[SHORT TASK]:
Swap "profile avatar" for "profile picture" in the material from the line with "You are a GUI" up to and including the line with "Looking at the screenshot, I should click(158, 31).", and give back only those lines with nothing else changed and the pictures left out.

[DATA ROWS]:
──────────
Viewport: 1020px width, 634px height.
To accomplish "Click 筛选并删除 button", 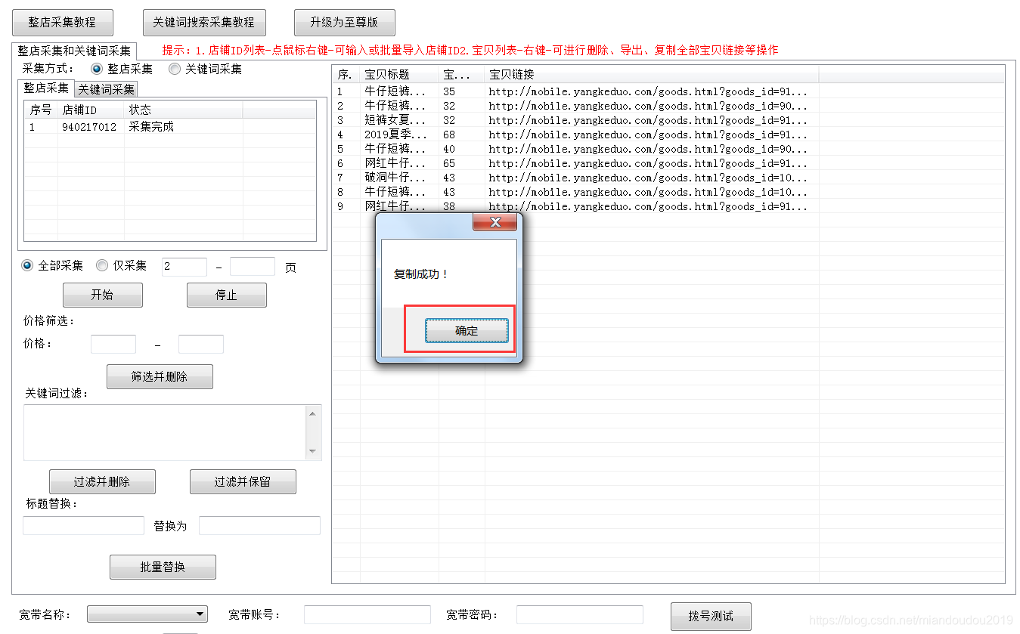I will point(160,376).
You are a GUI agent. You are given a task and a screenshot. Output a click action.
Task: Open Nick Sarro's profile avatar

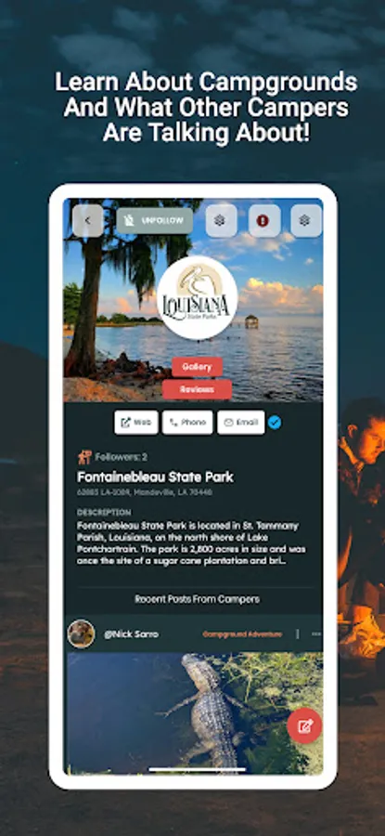(x=82, y=634)
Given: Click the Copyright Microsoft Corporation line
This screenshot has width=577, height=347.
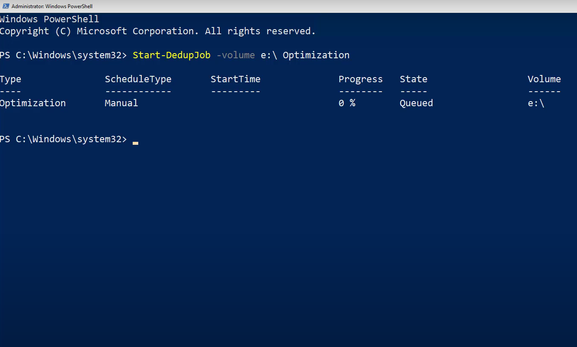Looking at the screenshot, I should click(158, 31).

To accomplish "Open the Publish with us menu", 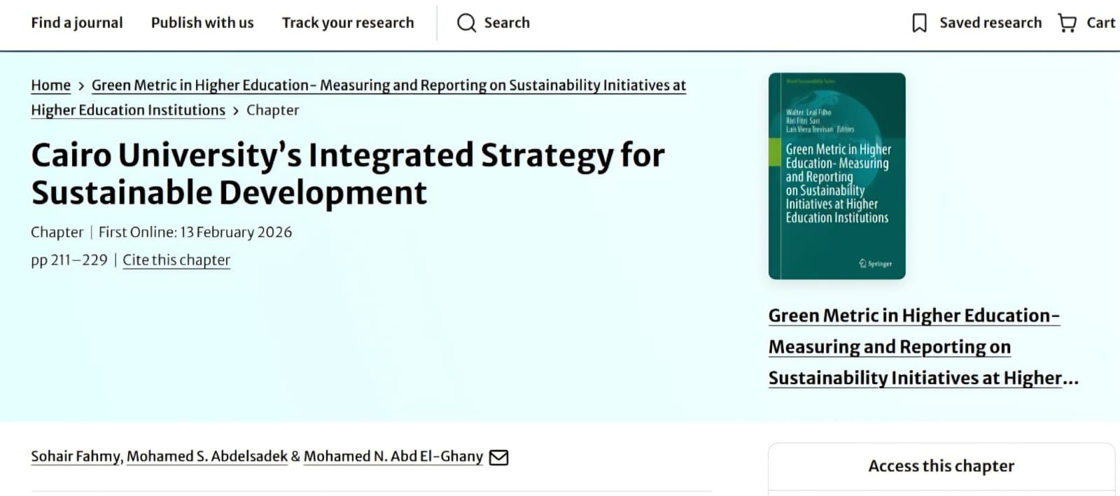I will click(202, 23).
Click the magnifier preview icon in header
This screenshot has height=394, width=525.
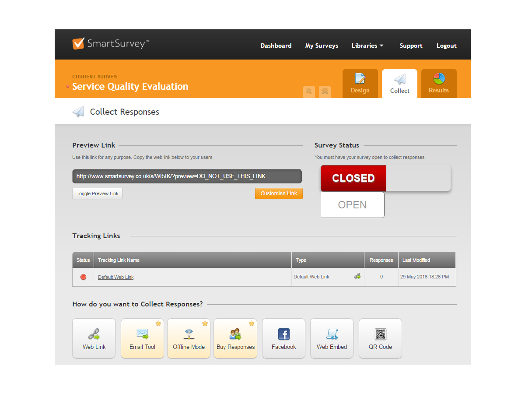coord(309,91)
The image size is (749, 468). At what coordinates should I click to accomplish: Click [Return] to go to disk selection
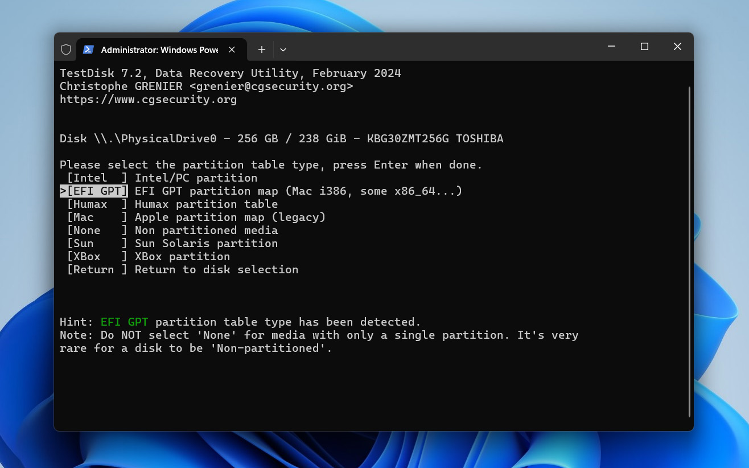tap(97, 270)
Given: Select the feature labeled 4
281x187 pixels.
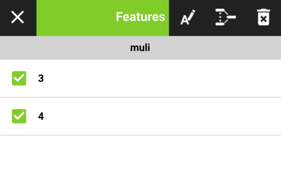Looking at the screenshot, I should pos(41,116).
──────────
[THE ANSWER]:
You are a GUI agent. You are given a task and a screenshot. Output a click action.
Task: Open Nick Sarro's profile picture

(x=82, y=634)
Given: Click the Copyright Microsoft Corporation line
This screenshot has width=577, height=347.
Looking at the screenshot, I should click(158, 31).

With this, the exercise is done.